Ciro, a father of seven who grows coffee on the steep hillsides of Colombia’s western Tolima province, fears he may again lose 30 percent of his harvest - and his income - to the rains, forecast to come into full force by year-end.
Coffee farmers are still bringing in the last of their drought-damaged crops, but meteorologists are already issuing warnings that the La Niña phenomenon could begin as soon as this month.
The downpours, caused by a cooling of waters in the Pacific Ocean, bring the roya leaf rust with them.
“For La Niña, you don’t know how to prepare, we’ll have to worry about soil erosion with all the water,” Ciro said recently, glancing down at his family home, which sits above the town of Gaitania.
Alexander Canas, a farmer outside the neighboring town of Planadas, is already seeing the signature rust-colored blotches of roya on some of his coffee trees.
“It’s terrifying - we’ll have to have a crisis plan,” Canas said, examining the infected leaves. He is especially worried about parts of his land that are at lower altitude, where he says the effects of the rains are usually worse.

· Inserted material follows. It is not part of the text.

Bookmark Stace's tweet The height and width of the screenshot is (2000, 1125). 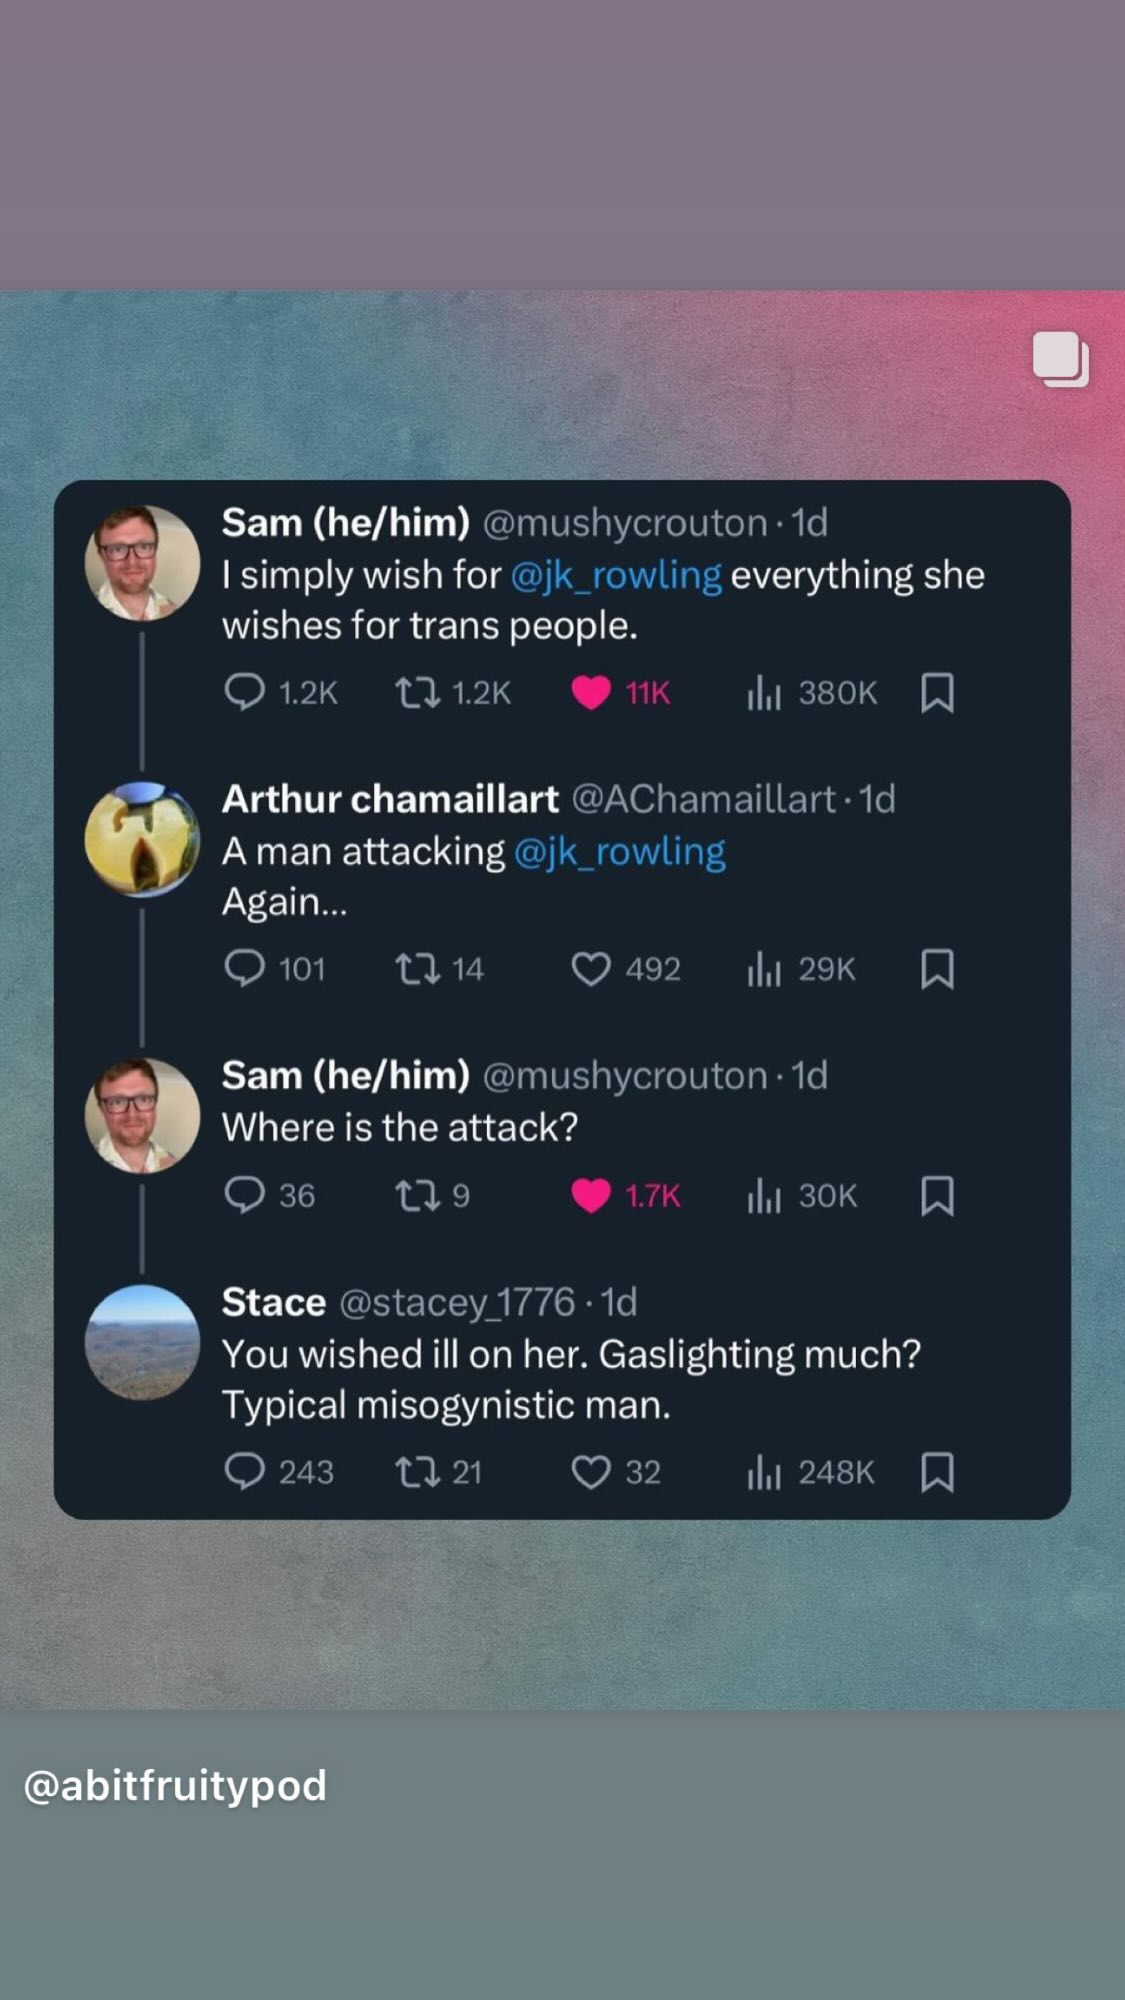(937, 1472)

La Niña rains and a roya outbreak have devastated the Colombian harvest before, sending annual output in 2012 down to a decades-long low of 7.7 million 60-kg bags.
As La Niña drenched Colombia in late 2012, spot arabica coffee futures on ICE went to a 2-1/2-year low, plunging 60 percent from a 14-year high in 2011.
The premium for Colombia’s usual quality in U.S. warehouses also saw volatility.
The country’s federation of growers has warned farmers that La Niña may bring high humidity and a lack of sunlight. It expects production of 14.5 million 60-kg bags during 2016.
Alvaro Cruz, the Tolima buyer for Caravela Coffee, which exports specialty varieties to roasters around the world, said rains in the first quarter of next year could damage flowering.
“Without flowers, there is no fruit,” he said. “If there isn’t a really strong (La Niña) phenomenon at the end of the year, there may be a good harvest; the problem is that is just the moment for the rains.”
“We’ve worked a lot with our producers on roya, so they know what they’re confronting,” Cruz added.
Due to El Niño, Reinel Perez sold only 12,000 kilos of coffee to specialty buyers this year, down from his usual 20,000 kilos.
“I worry about commitments to buyers - we’re trying our best to fulfill them,” he said as he unloaded sacks at a warehouse in Gaitania.
“Fighting against nature is hard,” he added.